Junto al puerto se venden bocadillos de caballla, y los puestos de fruta exhiben su variedad y color para atraer al viandante e invitarle a probar. Todo se dispone para que quede cerca del estambulí y de los turistas. Muchos restaurantes muestran en grandes escaparates los suculentos platos que se pueden comer dentro. Y las dulcerías proliferan doquier, atrayendo los ojos de los más golosos, pero igualmente de los simples curiosos, mostrando una gran variedad de formas y colores en sus productos.







































El bazar egipcio, cerca del puerto de Eminonu, encanta con los olores de sus variadas especias y yerbas para infusiones, con los olores y colores de estas; pero también, nuevamente, con los apetitosos dulces que nos invitan a probar para convencer al visitante de que merece la pena comprar algunos. ¿Quién, en efecto, puede salir de allí sin nada en las manos?

MATERIAL PROPORCIONADO.

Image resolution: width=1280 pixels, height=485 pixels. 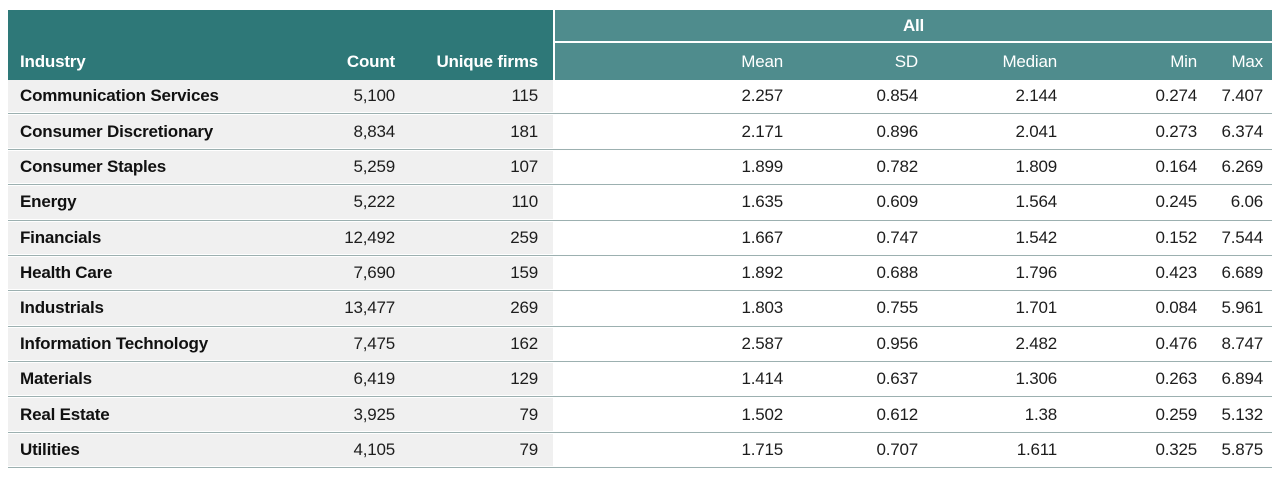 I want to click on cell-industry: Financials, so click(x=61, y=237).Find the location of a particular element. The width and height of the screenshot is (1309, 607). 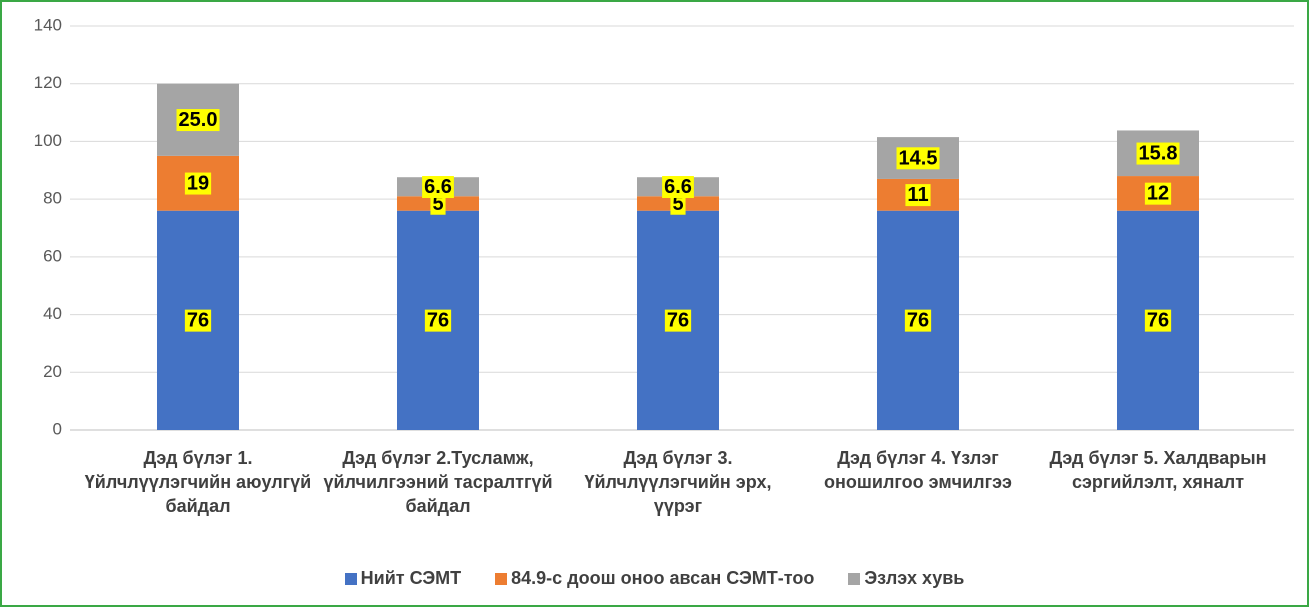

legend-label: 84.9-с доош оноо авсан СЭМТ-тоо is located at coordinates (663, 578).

==

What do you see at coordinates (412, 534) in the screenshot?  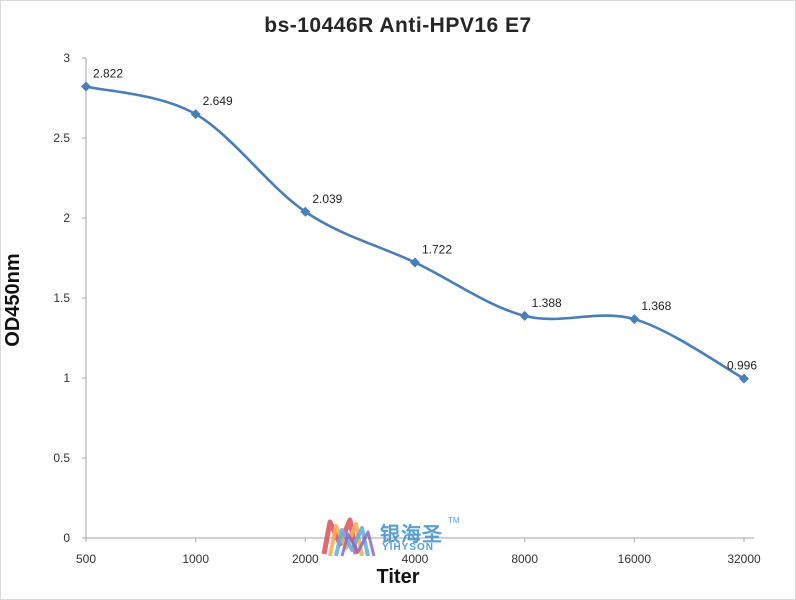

ENUNCIADO.
Indique si cada afirmación coincide con el fragmento sobre los puestos de comida y el bazar egipcio, respondiendo sí o no y citando textualmente las palabras que lo deciden.
1. El bazar egipcio se encuentra cerca del puerto de Eminonu.
2. Los restaurantes no dejan ver desde fuera los platos que sirven.
3. Las dulcerías atraen únicamente a los más golosos.

RESPUESTA.
1. Sí: «El bazar egipcio, cerca del puerto de Eminonu».
2. No: «Muchos restaurantes muestran en grandes escaparates los suculentos platos que se pueden comer dentro».
3. No: «atrayendo los ojos de los más golosos, pero igualmente de los simples curiosos».